Although the White Paper identifies orphan works, out-of-print works, and works for which digital licenses are unavailable as significant problems it proposes to solve with CDL, these special cases are not actually part of the crafted definition of CDL, and the Paper ignores the more extensive and balanced analyses that predate the CDL theory. In June 2015, the Copyright Office published a multi-year report on the subject of orphan works and mass digitization, which specifically considered, among other things, whether mass digitization by libraries could be entitled to a fair use defense under §107. The Report was the product of extensive study by the Office, informed by comments and input from libraries as well as many other stakeholders. It was issued after the Second Circuit’s decision in Hathi Trust, but several months before the Second Circuit’s Google Books decision in October 2015. In discussing a number of statutory solutions (including special licensing pilots) to make orphan works lawfully available, the Copyright Office concluded that “there is broad agreement that no colorable fair use claim exists [for] providing digital access to copyrighted works in their entirety.” Since that time, the significant fair use decisions that have spoken to these issues, including Google Books, the Georgia State case, and most recently ReDigi, have cast no doubt on that conclusion and indeed have reinforced it.
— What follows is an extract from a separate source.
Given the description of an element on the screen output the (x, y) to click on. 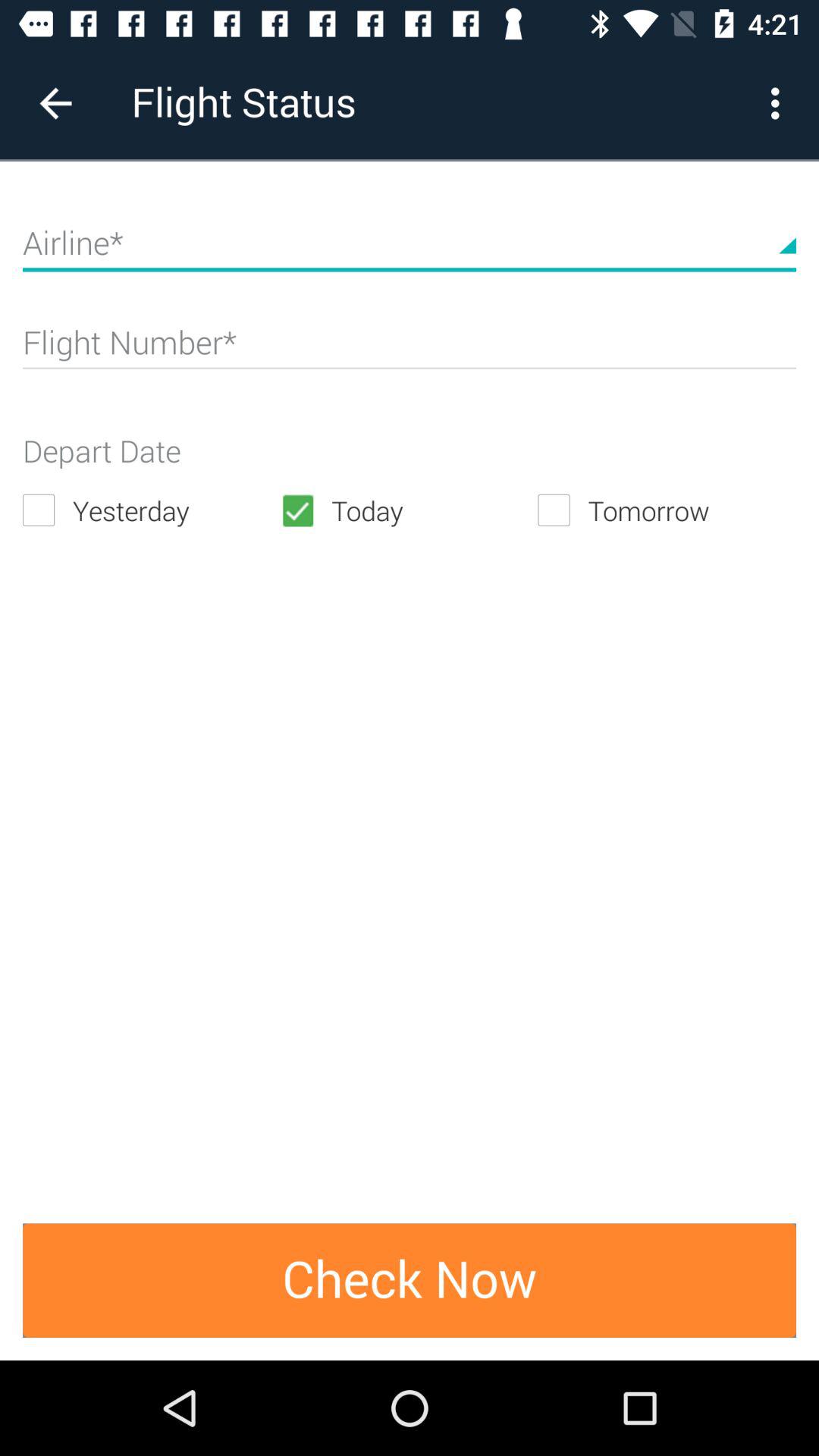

The White Paper further asserts that CDL should be favored on public benefit grounds because it is “aligned with the principles” of first sale limitations under §109(a), even if it does not actually qualify for application of the first sale defense by statutory definition. In December 2018, the Second Circuit in ReDigi expressly rejected the notion that §109(a) is a statement of broad “principles,” as the White Paper asserts, instead holding that it is a provision “for which Congress has taken control, dictating both policy and the means of its execution.” ReDigi at 35. In short, ReDigi makes clear that there is no broad “principle” underlying §109(a) as enacted, and therefore fair use cannot be used as a way of implementing such a “principle” without doing violence to the Copyright Act as Congress has written it.

In issuing this statement, AAP is aware of movements in other countries to similarly bypass the copyrights of authors and publishers. AAP believes that CDL is impermissible under the national laws of these countries as well, and that any hypothetical future foreign legislation to permit controlled digital lending would face significant obstacles, inter alia under the “three-step test” for exceptions and limitations on authors’ rights under the Berne Convention (Art. 9(2)) and the TRIPS Agreement (Art. 13).